I was astonished. It’s a good thing to know the church fathers, to understand how Origen and Irenaeus differ on soteriology, but you don’t preach that. Not even how Ambrose compares to Augustine on the Trinity. Not even if you go to the new Bloomington restaurant called “The Hive,” which I’m sure was named for Ambrose’s famous sermon comparing the church to a bee hive. [1]

Preachers are experimental theologians, not theoretical theologians. It’s the difference between Leonard Hofstadter and Sheldon Cooper, experimental physicist and theoretical physicist. They are both necessary and important, but the Higgs boson [“The God particle”] would still be just a theory had not the CERN scientists found it wandering around in their super-collider. [2]

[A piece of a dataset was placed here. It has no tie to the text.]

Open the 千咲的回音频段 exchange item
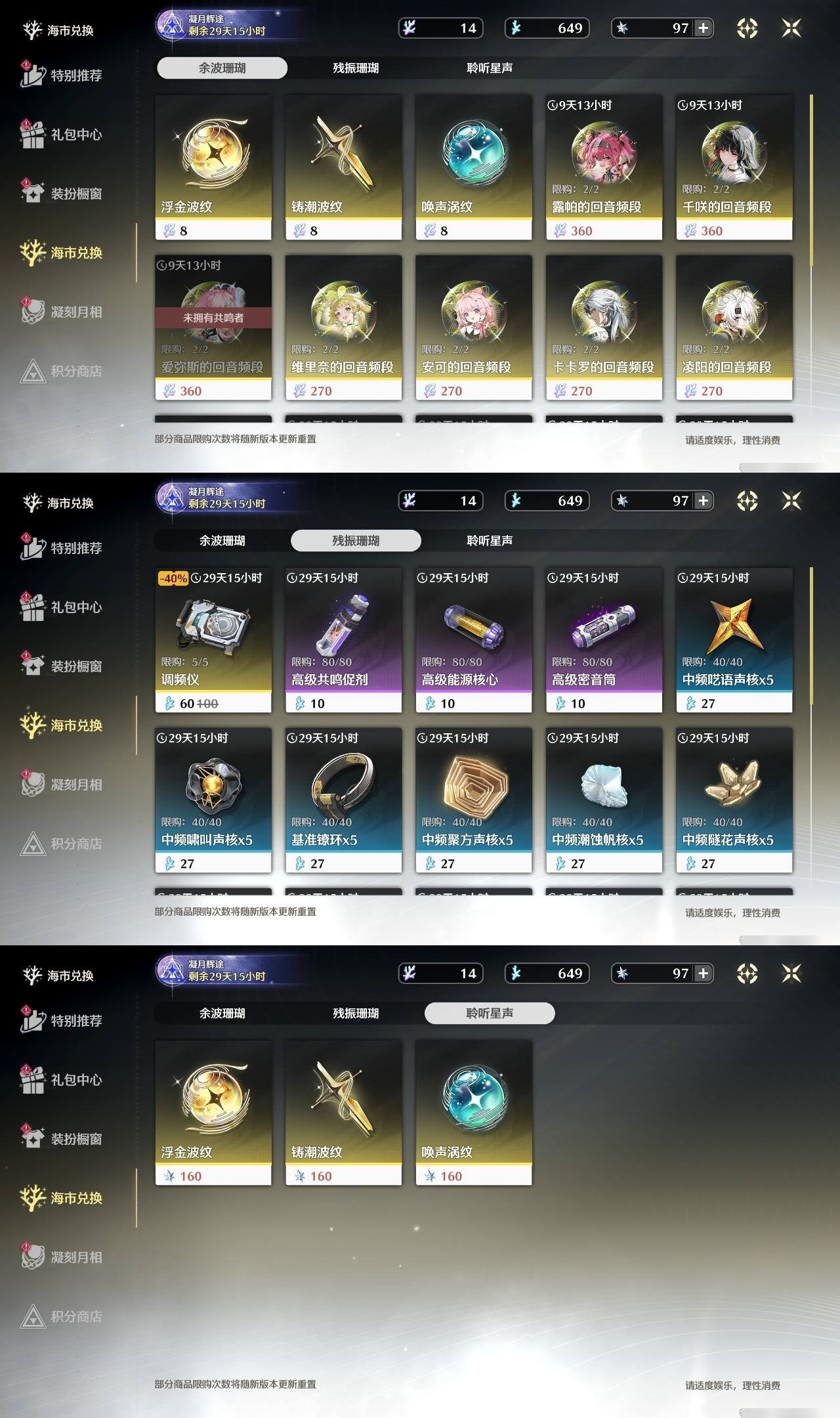Image resolution: width=840 pixels, height=1418 pixels. (734, 167)
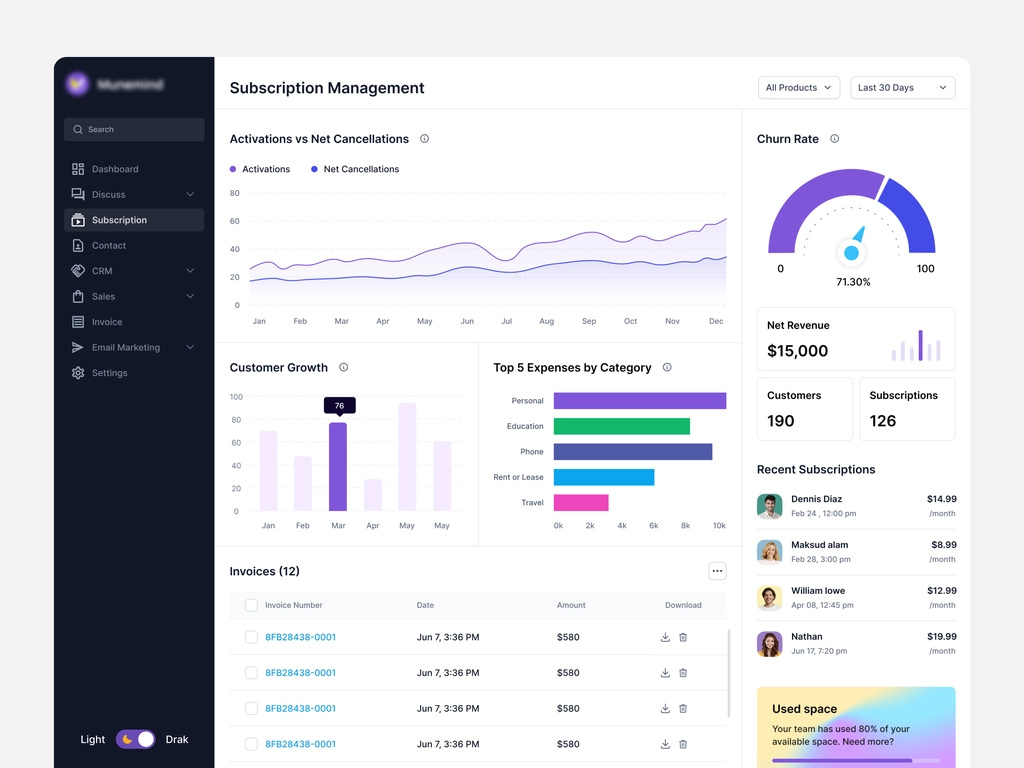Delete the second invoice using trash icon

tap(683, 673)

People in the pews don’t need to know theories of salvation, they need to be saved. That’s the point of preaching.

My banquet partner should have spent his summer reading Marshall McLuhan or Abraham Maslow, or listening to the sermons of Adam Hamilton or Rob Bell or Phillip Gully, because he was preparing experimental theologians, not theoretical theologians.

His theology school no longer exists. I hope he got his pension years in before it had to close up.

John Robert McFarland

“There are no passengers on Spaceship Earth. We are all crew.” Marshall McLuhan

1] When a restaurant asks my name, so that they can call me to come get my food at some unnamed later date, I tell them “Ambrose,” because if they yell out “John,” every old man in the place jumps up—as much as old men are able to jump--and tries to get my food, but also to honor Ambrose, since it was under his preaching that the hedonistic playboy Augustine was converted into St. Augustine.

2] I found Sean Carroll’s book, The Particle at the End of the Universe to be quite helpful in understanding the Higgs boson search.